▸ Your objective: Repeat the records below word for word, from the line containing "Image resolution: width=629" through the end of the records.

▸ Records for the exercise:
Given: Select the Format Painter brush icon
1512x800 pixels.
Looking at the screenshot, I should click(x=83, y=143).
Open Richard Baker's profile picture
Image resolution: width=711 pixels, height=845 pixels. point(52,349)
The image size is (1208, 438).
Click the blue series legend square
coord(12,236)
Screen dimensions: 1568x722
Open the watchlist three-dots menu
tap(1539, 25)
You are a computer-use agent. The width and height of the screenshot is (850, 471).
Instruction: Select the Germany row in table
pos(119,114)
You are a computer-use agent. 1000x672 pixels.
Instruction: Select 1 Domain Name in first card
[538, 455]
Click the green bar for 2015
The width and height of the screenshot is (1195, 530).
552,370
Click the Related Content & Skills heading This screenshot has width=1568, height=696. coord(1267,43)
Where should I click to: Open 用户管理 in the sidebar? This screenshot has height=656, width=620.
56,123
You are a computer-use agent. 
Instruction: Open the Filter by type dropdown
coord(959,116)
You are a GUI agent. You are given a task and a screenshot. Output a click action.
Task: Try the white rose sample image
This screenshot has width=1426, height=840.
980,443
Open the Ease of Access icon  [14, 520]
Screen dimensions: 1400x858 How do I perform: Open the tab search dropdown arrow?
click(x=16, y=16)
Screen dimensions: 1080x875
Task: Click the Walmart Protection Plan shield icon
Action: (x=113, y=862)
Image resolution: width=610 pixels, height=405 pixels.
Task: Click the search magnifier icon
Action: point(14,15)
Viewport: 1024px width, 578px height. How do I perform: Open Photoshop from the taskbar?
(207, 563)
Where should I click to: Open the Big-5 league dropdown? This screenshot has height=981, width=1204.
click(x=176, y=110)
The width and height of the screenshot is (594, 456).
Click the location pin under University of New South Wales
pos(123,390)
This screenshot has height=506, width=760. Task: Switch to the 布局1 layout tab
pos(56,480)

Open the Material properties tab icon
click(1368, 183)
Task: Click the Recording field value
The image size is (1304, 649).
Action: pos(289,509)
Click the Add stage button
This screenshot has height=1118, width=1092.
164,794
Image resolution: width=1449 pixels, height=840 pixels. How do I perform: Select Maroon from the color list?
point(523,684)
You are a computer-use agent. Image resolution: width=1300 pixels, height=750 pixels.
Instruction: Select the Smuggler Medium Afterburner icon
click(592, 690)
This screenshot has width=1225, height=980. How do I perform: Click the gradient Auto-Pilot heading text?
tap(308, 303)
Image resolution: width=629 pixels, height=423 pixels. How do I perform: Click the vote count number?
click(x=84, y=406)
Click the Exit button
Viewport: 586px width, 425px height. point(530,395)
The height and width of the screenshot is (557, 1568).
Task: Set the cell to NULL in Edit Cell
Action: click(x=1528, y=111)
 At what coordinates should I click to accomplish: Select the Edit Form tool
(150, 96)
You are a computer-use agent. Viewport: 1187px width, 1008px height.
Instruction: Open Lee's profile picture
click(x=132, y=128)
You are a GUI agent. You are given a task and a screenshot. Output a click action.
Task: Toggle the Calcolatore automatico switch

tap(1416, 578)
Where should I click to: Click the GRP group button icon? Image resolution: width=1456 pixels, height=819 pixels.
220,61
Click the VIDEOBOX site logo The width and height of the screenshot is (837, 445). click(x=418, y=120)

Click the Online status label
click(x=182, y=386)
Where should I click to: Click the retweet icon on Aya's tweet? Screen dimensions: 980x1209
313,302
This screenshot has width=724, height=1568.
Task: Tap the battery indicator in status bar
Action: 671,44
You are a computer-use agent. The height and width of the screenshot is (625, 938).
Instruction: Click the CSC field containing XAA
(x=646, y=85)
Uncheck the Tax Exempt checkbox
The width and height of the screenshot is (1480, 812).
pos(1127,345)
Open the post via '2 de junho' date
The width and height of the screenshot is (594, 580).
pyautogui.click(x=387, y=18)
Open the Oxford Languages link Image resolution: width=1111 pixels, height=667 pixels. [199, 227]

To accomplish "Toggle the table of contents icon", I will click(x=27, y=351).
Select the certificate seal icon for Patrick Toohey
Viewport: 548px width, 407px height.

▸ Answer to the exercise:
Image resolution: width=629 pixels, height=423 pixels. How do I perform: Click the vote count number?
click(x=84, y=406)
Click the Exit button
Viewport: 586px width, 425px height. point(530,395)
The height and width of the screenshot is (557, 1568).
Task: Set the cell to NULL in Edit Cell
Action: click(x=1528, y=111)
 At what coordinates should I click to accomplish: Select the Edit Form tool
(150, 96)
You are a computer-use agent. Viewport: 1187px width, 1008px height.
Instruction: Open Lee's profile picture
click(x=132, y=128)
You are a GUI agent. You are given a task and a screenshot. Output a click action.
Task: Toggle the Calcolatore automatico switch

tap(1416, 578)
Where should I click to: Click the GRP group button icon? Image resolution: width=1456 pixels, height=819 pixels.
220,61
Click the VIDEOBOX site logo The width and height of the screenshot is (837, 445). click(x=418, y=120)

Click the Online status label
click(x=182, y=386)
Where should I click to: Click the retweet icon on Aya's tweet? Screen dimensions: 980x1209
313,302
This screenshot has width=724, height=1568.
Task: Tap the battery indicator in status bar
Action: 671,44
You are a computer-use agent. The height and width of the screenshot is (625, 938).
Instruction: Click the CSC field containing XAA
(x=646, y=85)
Uncheck the Tax Exempt checkbox
The width and height of the screenshot is (1480, 812).
pos(1127,345)
Open the post via '2 de junho' date
The width and height of the screenshot is (594, 580).
pyautogui.click(x=387, y=18)
Open the Oxford Languages link Image resolution: width=1111 pixels, height=667 pixels. [199, 227]

To accomplish "Toggle the table of contents icon", I will click(x=27, y=351).
Select the certificate seal icon for Patrick Toohey
Viewport: 548px width, 407px height.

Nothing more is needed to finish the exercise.